In this section, we have studied four approaches to the evaluation of uncertain evidence. The precautionary principle, interpreted in the science-based way described above, is fully compatible with improvement principles such as Vision Zero, and it can be used to support their implementation. The idea of a reversed burden of proof, in its most common interpretation, is much more problematic. It cannot be implemented in practice, and its promotion tends to support a once-and-for-all approach to chemical safety, rather than a more appropriate multiple-barrier approach. Risk-neutral (“risk-based”) assessments of uncertain evidence are usually not feasible since they require probability values that cannot be obtained. Finally, “sound science,” in the sense that the phrase has acquired through the activities of tobacco lobbyists and their allies, should not be classified as a safety principle. It epitomizes the kind of risk-taking that has always stood in the way of safety.


We began our exploration of safety principles with an overview of how zero goals and targets have been used in widely different areas. We found that strivings for zero of something undesirable have the important advantage of counteracting fatalism and complacency. After that, we broadened our attention to a larger group of safety principles, containing continuous improvement, as low as reasonably achievable (ALARA) and best available technology (BAT). All these principles can be called improvement principles, since they convey the message that no level of risk above zero is fully satisfactory and that consequently, improvements in safety should always be striven for as long as they are at all possible. These principles are all fully compatible with each other, and we can see the different improvement principles as different ways to express the same basic message.

• EXTRACTED RECORDS:

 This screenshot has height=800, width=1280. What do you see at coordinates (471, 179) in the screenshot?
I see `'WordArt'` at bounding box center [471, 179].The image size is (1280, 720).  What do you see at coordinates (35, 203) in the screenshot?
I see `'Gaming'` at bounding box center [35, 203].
* * *
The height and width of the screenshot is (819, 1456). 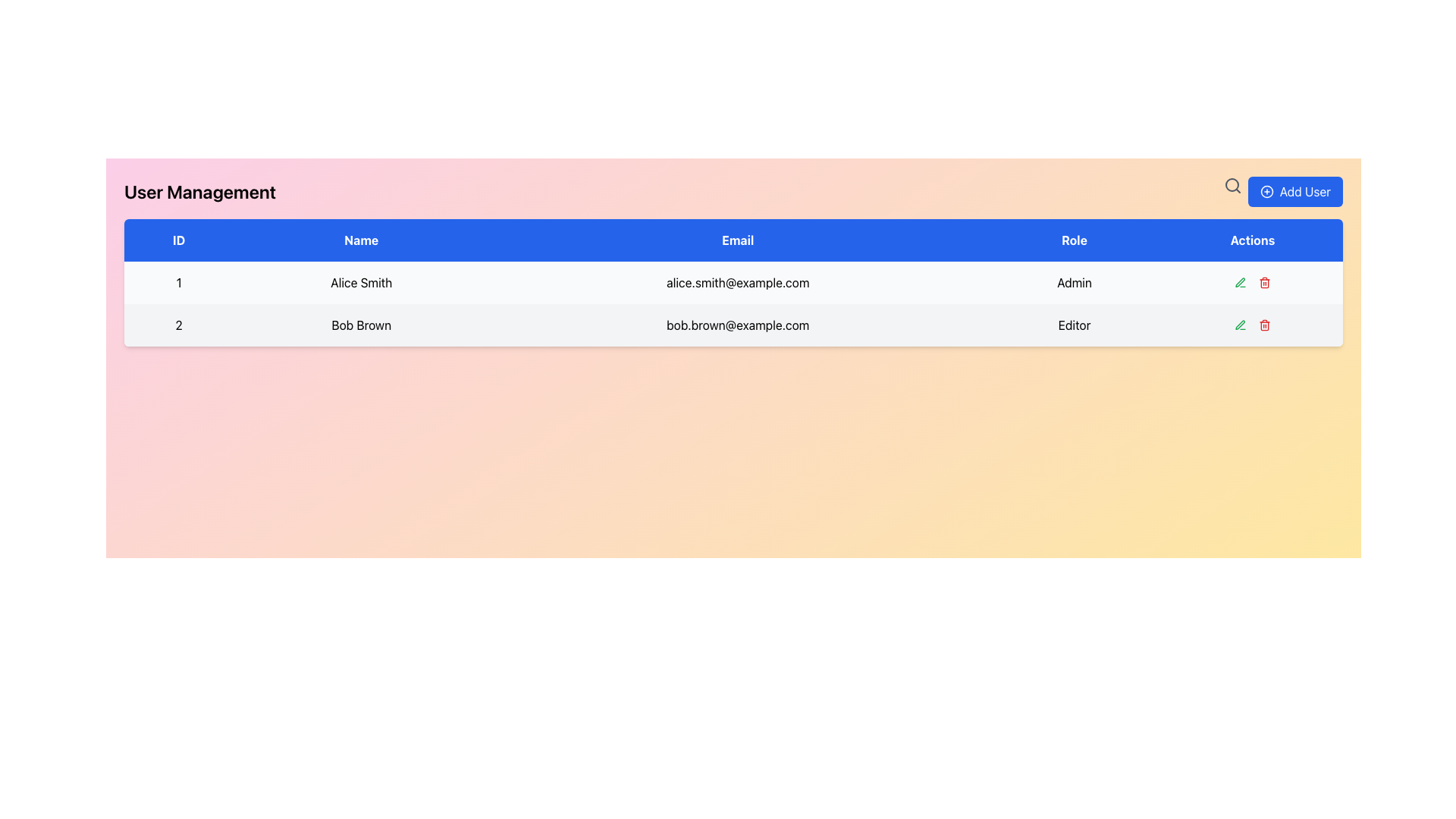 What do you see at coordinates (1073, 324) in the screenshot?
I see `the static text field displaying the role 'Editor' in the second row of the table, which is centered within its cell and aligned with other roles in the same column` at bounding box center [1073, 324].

• WHAT YOU NEED TO DO:
A - Print everything in the text on safety principles from "We began our" down to "same basic message.".
B - In the text on safety principles, what important advantage do strivings for zero of something undesirable have?

• ANSWERS FOR THE EXERCISE:
A -
We began our exploration of safety principles with an overview of how zero goals and targets have been used in widely different areas. We found that strivings for zero of something undesirable have the important advantage of counteracting fatalism and complacency. After that, we broadened our attention to a larger group of safety principles, containing continuous improvement, as low as reasonably achievable (ALARA) and best available technology (BAT). All these principles can be called improvement principles, since they convey the message that no level of risk above zero is fully satisfactory and that consequently, improvements in safety should always be striven for as long as they are at all possible. These principles are all fully compatible with each other, and we can see the different improvement principles as different ways to express the same basic message.

B - They counteract fatalism and complacency.